現時点において北海道新幹線の収益性が低いことは、特に驚くべきことではない。函館(新函館北斗)が発着駅という状況では、そもそも大きな需要が見込めないからである。函館は観光都市ではあるが、ビジネス用途の乗降客はそれほど多くない。北海道最大の拠点である札幌のビジネス客が新幹線を利用するためには、在来線を使って函館まで移動する必要があるが、乗り継ぎが面倒である。

 しかも、函館から先で乗降客が多い都市は仙台と東京しかなく、両都市には、札幌から多数の飛行機が飛んでいる。多くのビジネス客は、新幹線開業後も引き続き飛行機で移動する可能性が高いだろう。現時点では観光目的の人と、青森−函館を移動する人が利用するのみという状況であり、需要は限定的とならざるを得ない。

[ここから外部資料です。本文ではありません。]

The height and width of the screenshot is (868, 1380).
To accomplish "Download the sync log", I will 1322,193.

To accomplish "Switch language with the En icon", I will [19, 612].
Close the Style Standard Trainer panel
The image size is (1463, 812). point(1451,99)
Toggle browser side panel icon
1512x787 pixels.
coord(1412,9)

 北海道新幹線が函館から札幌まで延伸されるのは15年後の2031年の予定だが、200万人近い人口を抱える札幌まで延伸されれば状況は好転するのかというと、そうでもなさそうだ。

 高速鉄道は所要時間が4時間を超えると飛行機に対抗できないといわれており、有利な状況で競争できるのは3時間以内というのが定説となっている。現在の北海道新幹線の所要時間は、東京−函館間が約4時間、仙台−函館間が約2時間30分である。

 札幌まで延伸された場合には、これに45分から1時間がプラスされるため、最短でも東京−札幌は4時間45分、仙台−札幌は3時間15分かかってしまう。東京−札幌間は4時間を超えているので基本的に飛行機には対抗できず、仙台−札幌も3時間をオーバーしてしまうため、新幹線の圧倒的優位性は消滅する。

 では、JR北海道はこうした状況を想定できないまま新幹線を開業させたのだろうか。もちろんそうではない。札幌まで延伸されたとしても十分な需要がないことは、当初から想定されていた。それでも新幹線のプロジェクトが進められたのは、整備新幹線という国策が存在するからである。